SHORT PROBLEM :: Copy out the records below line for line, changing nothing.
-------- SOURCE MATERIAL
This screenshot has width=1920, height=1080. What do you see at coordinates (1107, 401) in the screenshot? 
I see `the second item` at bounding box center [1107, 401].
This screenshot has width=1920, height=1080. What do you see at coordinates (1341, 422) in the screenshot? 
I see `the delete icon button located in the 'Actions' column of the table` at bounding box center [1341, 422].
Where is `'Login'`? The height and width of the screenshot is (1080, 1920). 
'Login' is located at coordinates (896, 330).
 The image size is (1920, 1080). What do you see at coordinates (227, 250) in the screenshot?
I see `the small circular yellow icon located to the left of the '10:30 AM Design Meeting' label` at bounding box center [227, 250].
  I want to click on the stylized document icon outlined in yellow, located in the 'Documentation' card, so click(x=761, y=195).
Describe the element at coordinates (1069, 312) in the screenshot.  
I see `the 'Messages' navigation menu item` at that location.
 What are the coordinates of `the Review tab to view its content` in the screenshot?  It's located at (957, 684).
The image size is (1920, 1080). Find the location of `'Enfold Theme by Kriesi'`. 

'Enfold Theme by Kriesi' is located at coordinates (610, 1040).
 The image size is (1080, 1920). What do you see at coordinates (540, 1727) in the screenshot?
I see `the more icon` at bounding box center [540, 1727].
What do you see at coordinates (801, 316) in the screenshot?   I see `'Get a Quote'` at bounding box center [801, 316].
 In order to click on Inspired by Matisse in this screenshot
----------------
OUTPUT ::
This screenshot has width=1920, height=1080. What do you see at coordinates (1107, 401) in the screenshot? 
I see `the second item` at bounding box center [1107, 401].
This screenshot has width=1920, height=1080. What do you see at coordinates (1341, 422) in the screenshot? 
I see `the delete icon button located in the 'Actions' column of the table` at bounding box center [1341, 422].
Where is `'Login'`? The height and width of the screenshot is (1080, 1920). 
'Login' is located at coordinates (896, 330).
 The image size is (1920, 1080). What do you see at coordinates (227, 250) in the screenshot?
I see `the small circular yellow icon located to the left of the '10:30 AM Design Meeting' label` at bounding box center [227, 250].
  I want to click on the stylized document icon outlined in yellow, located in the 'Documentation' card, so click(x=761, y=195).
Describe the element at coordinates (1069, 312) in the screenshot.  
I see `the 'Messages' navigation menu item` at that location.
 What are the coordinates of `the Review tab to view its content` in the screenshot?  It's located at (957, 684).
The image size is (1920, 1080). Find the location of `'Enfold Theme by Kriesi'`. 

'Enfold Theme by Kriesi' is located at coordinates (610, 1040).
 The image size is (1080, 1920). What do you see at coordinates (540, 1727) in the screenshot?
I see `the more icon` at bounding box center [540, 1727].
What do you see at coordinates (801, 316) in the screenshot?   I see `'Get a Quote'` at bounding box center [801, 316].
 In order to click on Inspired by Matisse in this screenshot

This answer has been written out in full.